Iceland has been on Katie’s and my bucket list for a long time. We are road trip fiends and suckers for mountain views, so it was essentially a given. It has been a little hard to get excited for the trip though over the past week, with the gut-wrenching and highly personal tragedy that occurred in the Orlando, FL gay bar. The shooting affected me quite deeply and peace has been difficult to come by. But just as always, I try to respect senseless tragedy by celebrating life as fully and feverishly as I can, and that is what we intended to do here. Love will always win over hate if we vow to live more intensely and proudly today than we did yesterday.
We knew we wanted to circle the entirety of the country during our trip (why not?) so we packed up and jetted off for 8 nights in Icelandic glory. In a rare change of pace for us, we are traveling with friends this time around—Katie’s good friend Lily and her sister Lancy from San Francisco. Some accommodations will be shared and some will be solo, because practice has shown that we are prone to last-minute plan changes and impromptu deviations—not all of which would fare well in group decision making.
Most flights to Iceland from NYC are red-eyes, so after a 5-hour journey which included about 3 hours sleep, we arrived in Reykjavik at 7am local time (4 hours ahead of home). We learned our first Islandic word about 5 minutes after stepping foot into the country—Kaffi (coffee) due to sheer and pressing necessity. We paid with our credit cards, as we had learned before arriving that one could circle the whole country and never exchange currency. A credit card could buy you a pack of bubble gum without a second glance.
After successfully picking up our rental car and determining that driving in Iceland is shockingly similar to driving in the USA (except that the cars are tinier and kilometers replace miles), we found our first Airbnb in downtown, a super cute apartment with 2 bedrooms for proper group travel. We crashed into a pile for a 2-hour nap. After resuming consciousness, with a continued confusion about our time zone, we went to explore. The city is very walkable, despite butchering the pronunciation of every street name and attraction we encountered (“Vatnsveituvegur”?). We had a few bangin’ avocado and crème fresh grilled cheese sandwiches are Laundromat Café before exploring the Harbor and famous Opera House. As we neared the Harbor, we saw a group of young people drinking beer and blowing fire for tips in the town square, which didn’t seem to be at all out of place for onlookers. The harbor was pretty but with more than a subtle taste of touristy kitch, so we moved onto exploring the wall-to-ceiling windows inside the opera house.
That night, we splurged on dinner at Kol Restaurant, a fantastic and quaint dinner spot in downtown. I had local fillet of cod with sweet potato molasses, crisp sunchokes, charred lettuce and savory pan juices, which was honestly one of the best meals I’ve had to date.

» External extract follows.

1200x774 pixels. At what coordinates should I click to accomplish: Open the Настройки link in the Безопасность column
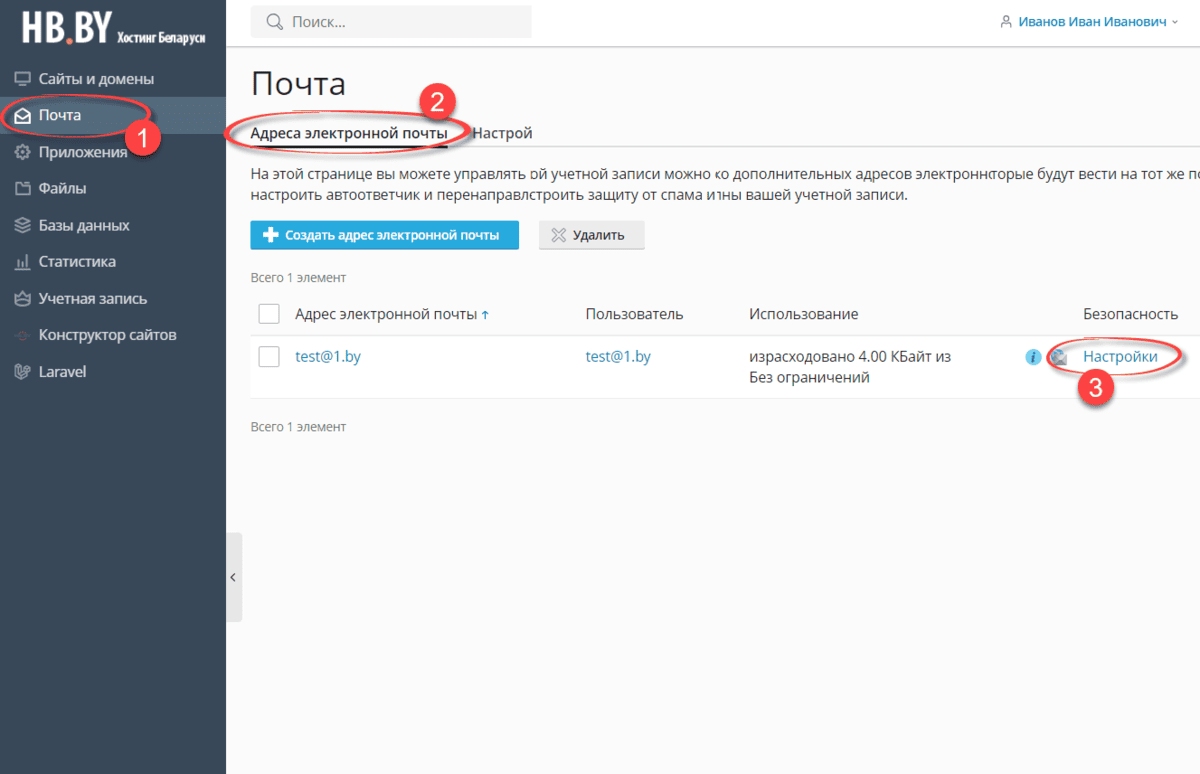tap(1120, 356)
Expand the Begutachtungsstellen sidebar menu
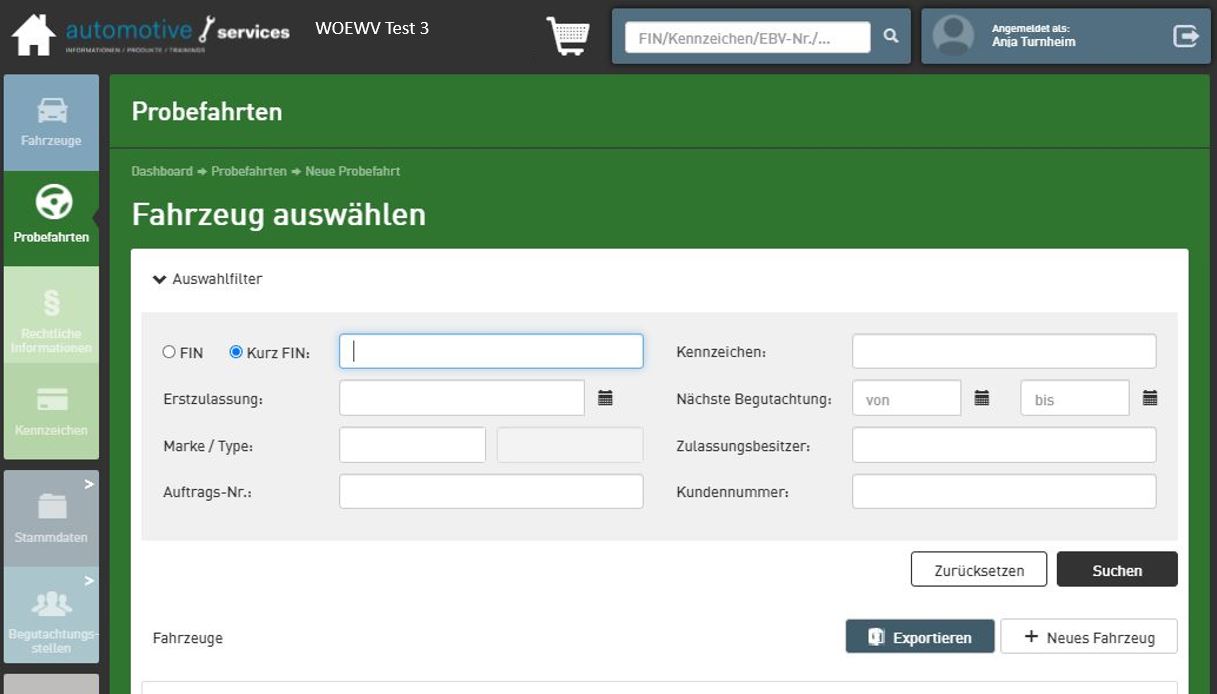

Paired with my tangy vodka, lime, ginger, and mint cocktail (the “Donkey”), I was slowly slipping into Nordic cuisine heaven. It was a profound experience ending a meal like that without tipping, but such is customary in Iceland. They even brought the credit card machine to the table and gave us individual receipts.
Afterward, the jetlag got to our friends and they headed for home. Still itching for a glimpse into Reykjavik nightlife, Katie and I went off to have a beer before the night ended. We learned upon attempting to locate a bar that Yelp does not exist in Iceland. Going rogue, we stumbled into Kaffibarinn for a local draft after remembering the name from our Lonely Planet book. Many bars in Iceland are cafes during the day and do a full transformation into bars in the evening—coffee mugs still hanging on the wall behind the kegs of beer. We were warned that prices for food and beer were outrageous in Iceland, but our NYC minds didn’t even blink at them. I pay $8 for a draft beer back home, too…
People were friendly almost immediately. Not only locals, but visitors too. We met people from Canada and Scotland in less time than it took us to finish half of our beers. The anxiety of our home culture can be debilitating, but here I found peace in a matter of 12 hours. I could say that it simply feels welcoming, but I’ve learned that this feeling transcends that. When I travel, regardless of where, I always feel like I’ve “arrived”. Being surrounded by people speaking in a foreign tongue, and wandering home at midnight with the sun still bright in the sky solidified that feeling of “away-ness”. I took a deep breath of that fresh, full Islandic air, and settled in like a puzzle piece.